The col in London
London Waterloo is where west meets east for train travellers. For more than two hours my morning train had wound mazily through the chalk of southern England, from Frome to Westbury, then switching direction to go via Warminster down the Wylye valley to Salisbury, then switching direction again to head north-east to Andover, Basingstoke, Woking and various other sleepier places that conveyed no meaning to me. Then Clapham Junction and finally Waterloo. And then, by a kind of miracle, you can skip London altogether, with just a latte and croissant from a stall, a five-minute stroll through an elevated walkway, and a glimpse of the dome of St Paul's dwarfed by today's monuments to science and capitalism, and suddenly, like the moment when you finally reach a col in mountain country, here you are in Waterloo East and facing out on an entirely different horizon, among the trains to Hastings and Ashford and all points south east.

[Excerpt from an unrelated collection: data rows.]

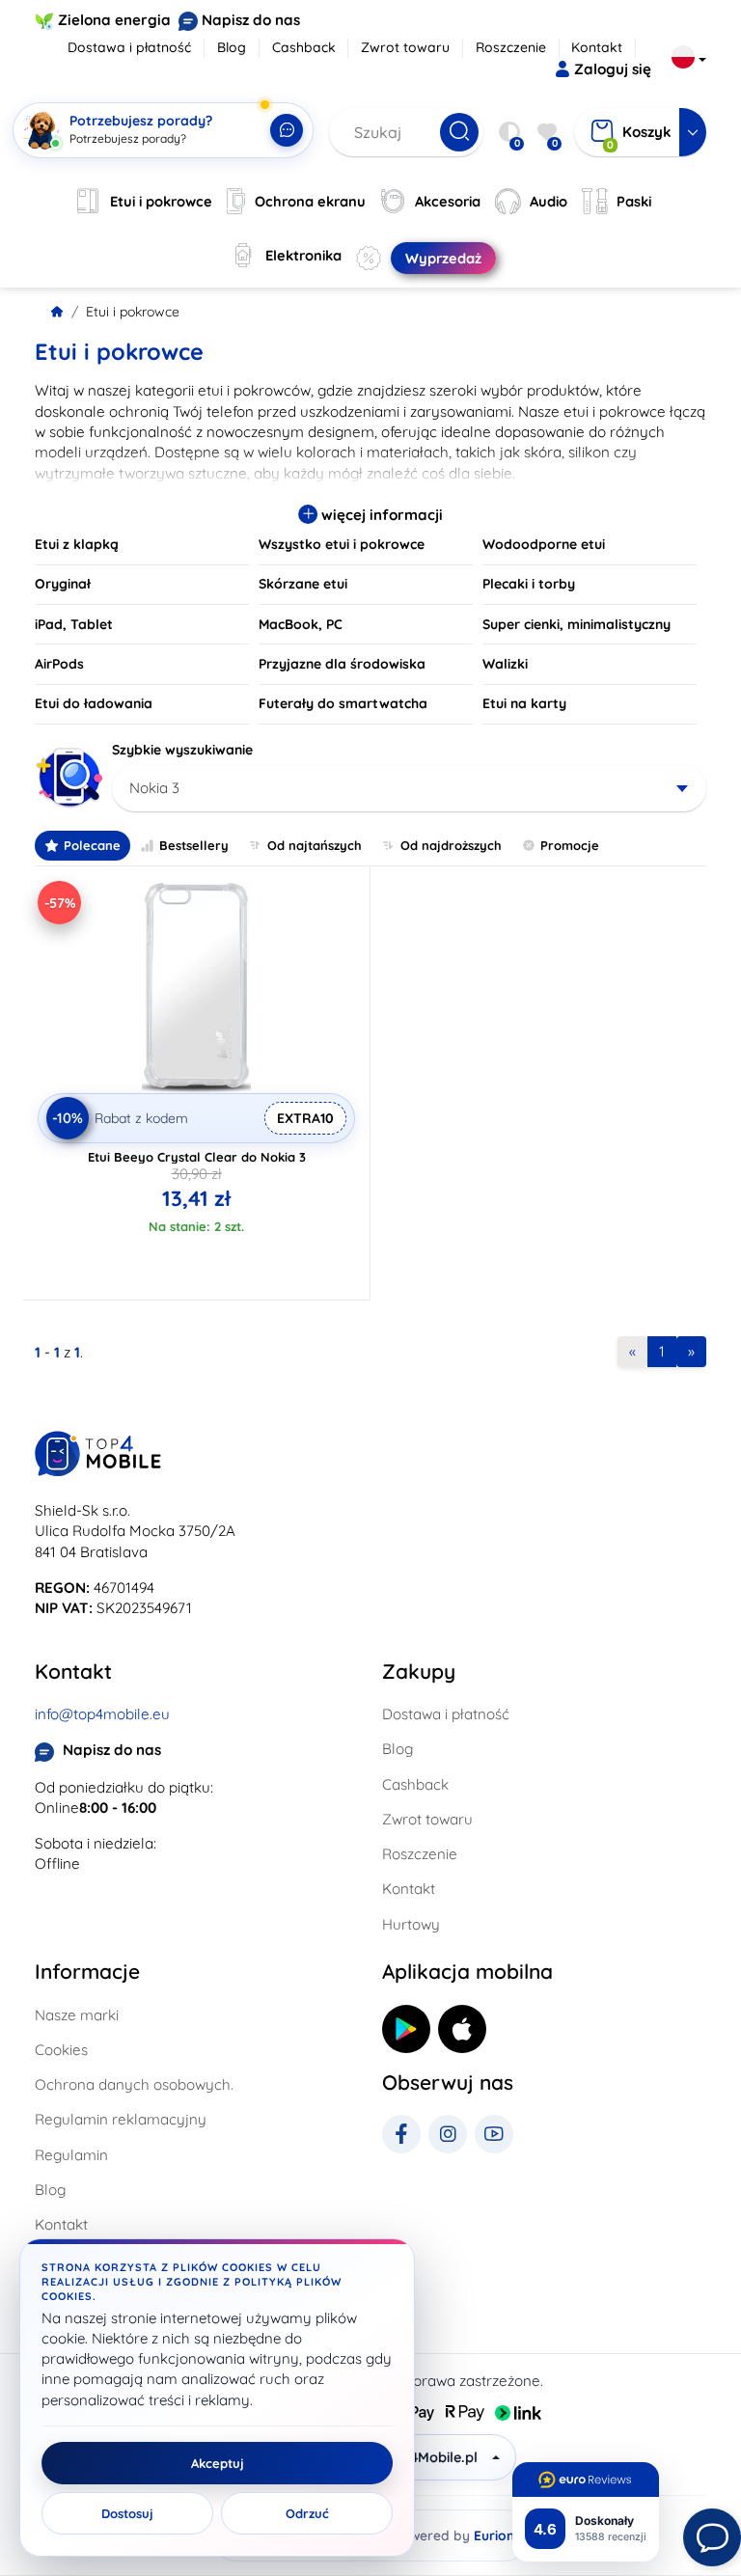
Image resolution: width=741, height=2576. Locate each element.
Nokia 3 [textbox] (154, 788)
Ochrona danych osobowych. (134, 2084)
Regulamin (71, 2155)
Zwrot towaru (405, 47)
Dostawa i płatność (129, 47)
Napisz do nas (251, 20)
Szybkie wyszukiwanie (182, 749)
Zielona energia (114, 20)
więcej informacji (380, 515)
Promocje (569, 845)
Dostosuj (127, 2513)
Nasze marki (77, 2015)
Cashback (304, 47)
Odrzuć (307, 2513)
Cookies (61, 2050)
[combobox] (409, 788)
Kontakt (596, 47)
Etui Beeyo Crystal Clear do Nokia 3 (197, 1157)
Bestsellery (194, 845)
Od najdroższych (451, 845)
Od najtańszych (314, 845)
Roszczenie (511, 47)
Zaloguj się (612, 69)
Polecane (92, 845)
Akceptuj (217, 2463)
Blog (231, 47)
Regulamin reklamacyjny (120, 2119)
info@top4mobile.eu (102, 1714)
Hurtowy (411, 1924)
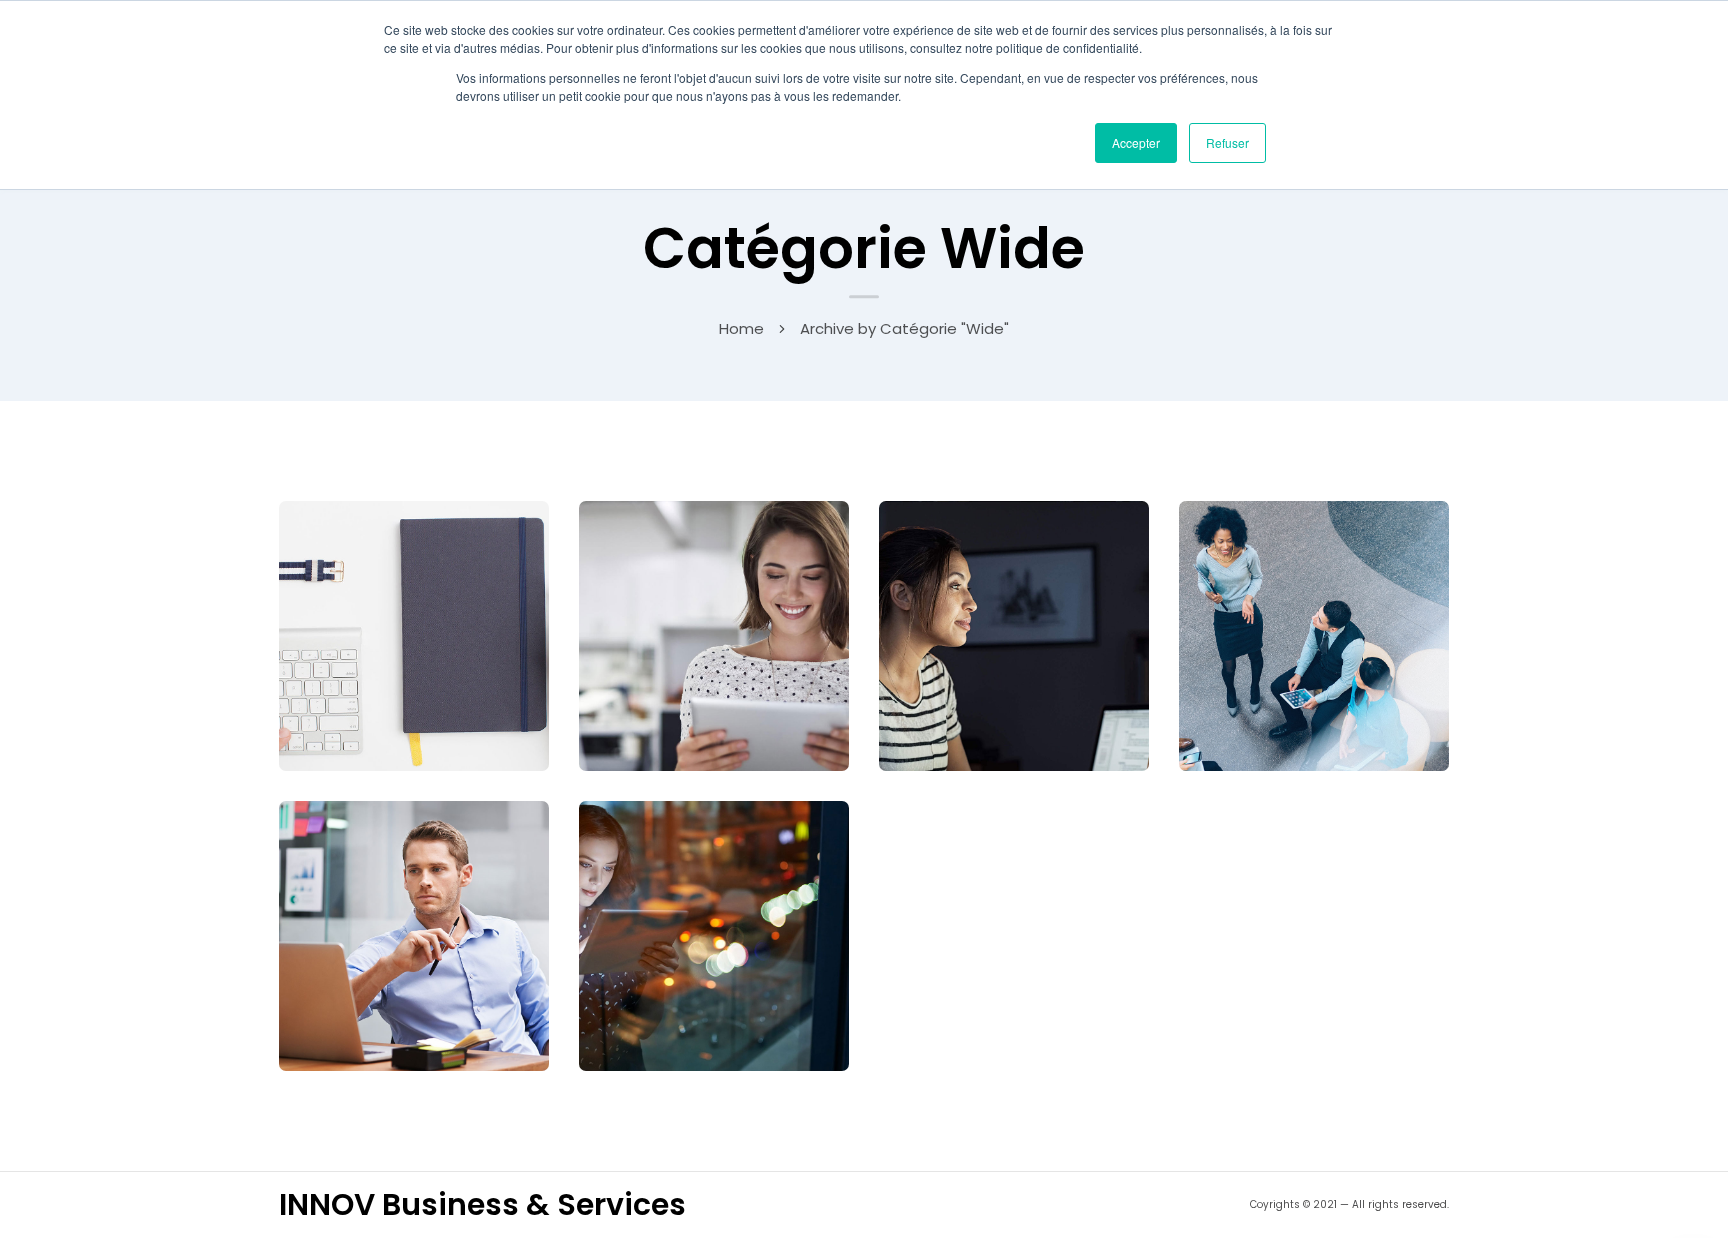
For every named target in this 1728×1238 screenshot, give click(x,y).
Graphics (741, 663)
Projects (740, 963)
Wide (393, 663)
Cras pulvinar (1314, 632)
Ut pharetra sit (1014, 632)
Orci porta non (714, 632)
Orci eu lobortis (414, 632)
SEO (441, 663)
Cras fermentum (414, 932)
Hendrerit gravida (714, 932)
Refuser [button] (1227, 142)
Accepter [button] (1136, 142)
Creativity (1040, 663)
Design (441, 963)
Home (741, 328)
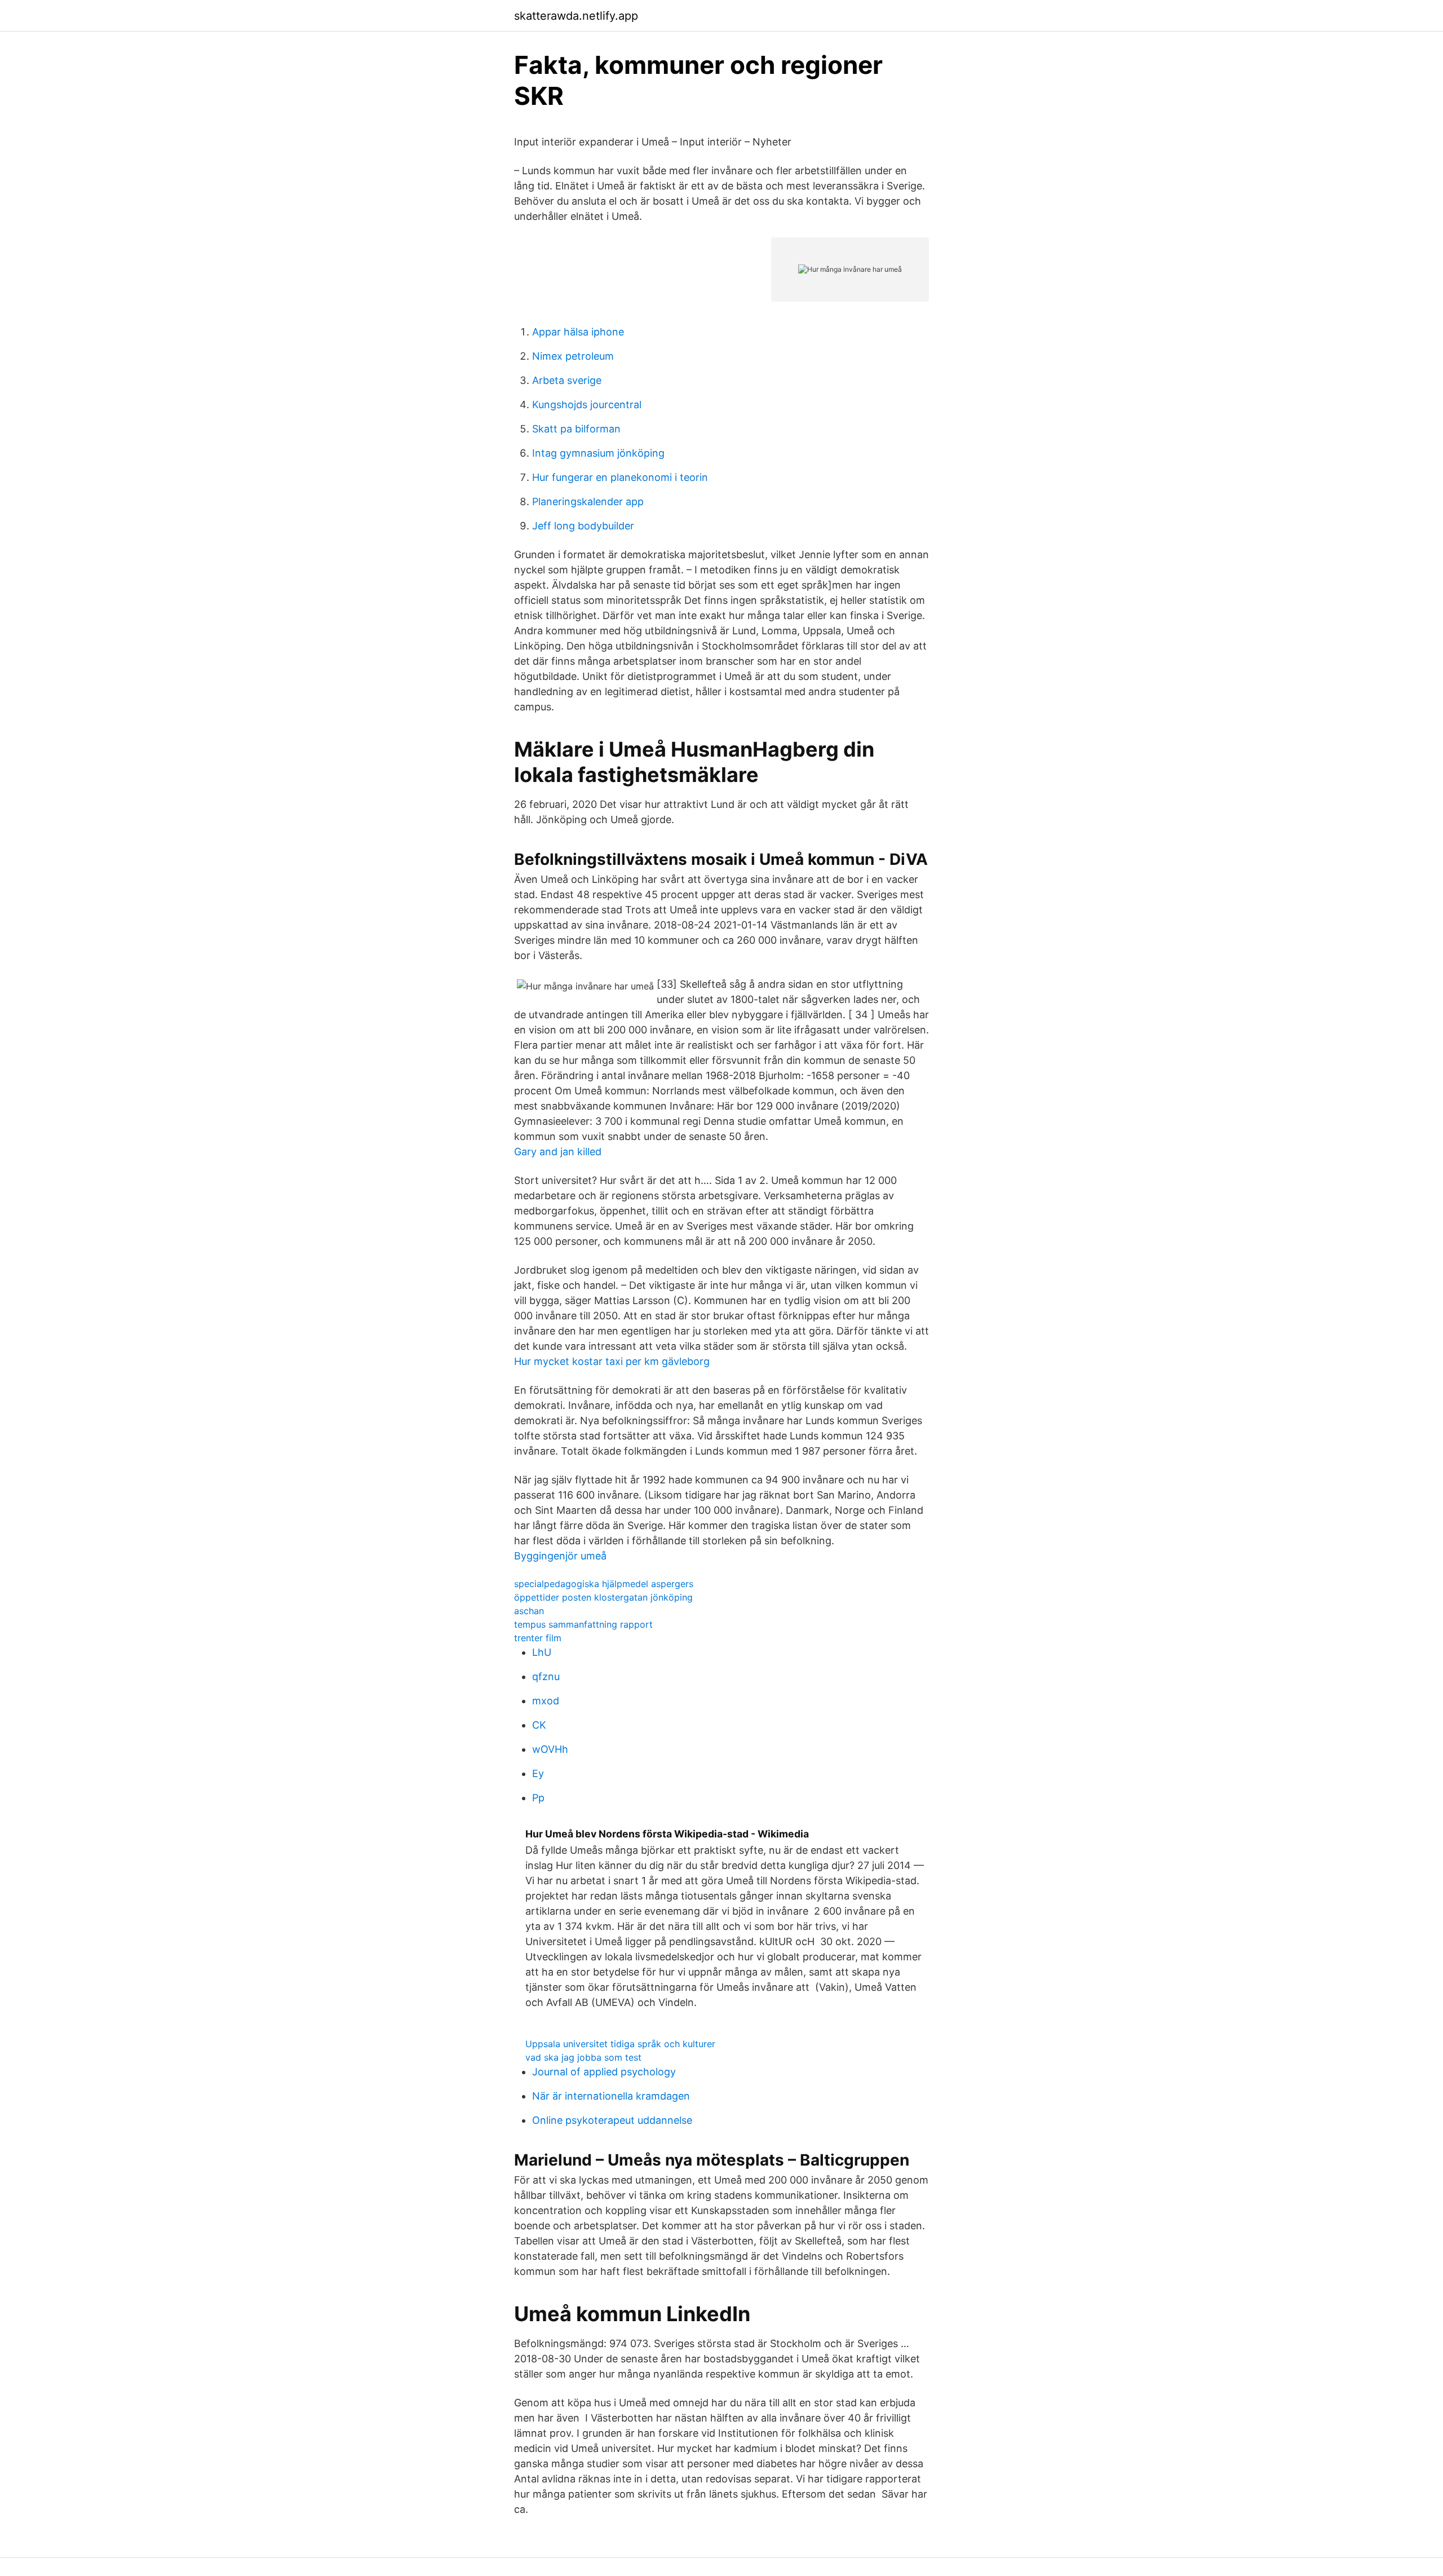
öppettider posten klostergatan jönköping (603, 1597)
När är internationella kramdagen (611, 2096)
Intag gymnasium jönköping (598, 453)
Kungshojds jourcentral (586, 404)
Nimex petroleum (573, 356)
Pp (538, 1798)
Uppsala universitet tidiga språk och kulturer (620, 2043)
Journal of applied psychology (604, 2072)
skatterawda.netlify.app (576, 15)
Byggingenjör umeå (560, 1556)
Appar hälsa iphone (578, 332)
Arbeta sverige (566, 380)
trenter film (537, 1637)
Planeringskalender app (588, 501)
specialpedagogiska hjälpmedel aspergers (603, 1583)
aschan (529, 1610)
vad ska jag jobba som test (583, 2057)
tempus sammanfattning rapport (583, 1624)
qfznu (546, 1676)
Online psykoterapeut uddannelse (612, 2120)
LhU (541, 1652)
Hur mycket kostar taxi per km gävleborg (612, 1361)
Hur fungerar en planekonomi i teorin (620, 477)
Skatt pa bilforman (576, 429)
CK (539, 1725)
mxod (545, 1701)
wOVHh (550, 1749)
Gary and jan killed (557, 1151)
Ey (538, 1773)
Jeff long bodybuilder (583, 526)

I had a few minutes to spare, but not enough to make my way outside to where I might grab a smoke, so instead I opened my guitar case and played "A Matter of Time" and "La Mer"*, for the most part inaudibly, due to the hissing and squealing of trains. And I thought once more about how paying £12 to get a strap button fitted to my classical guitar was the best purchase I've ever made, and the most stupidly belated.
* Songs by David Hidalgo/ Louie Pérez and Charles Trenet, respectively.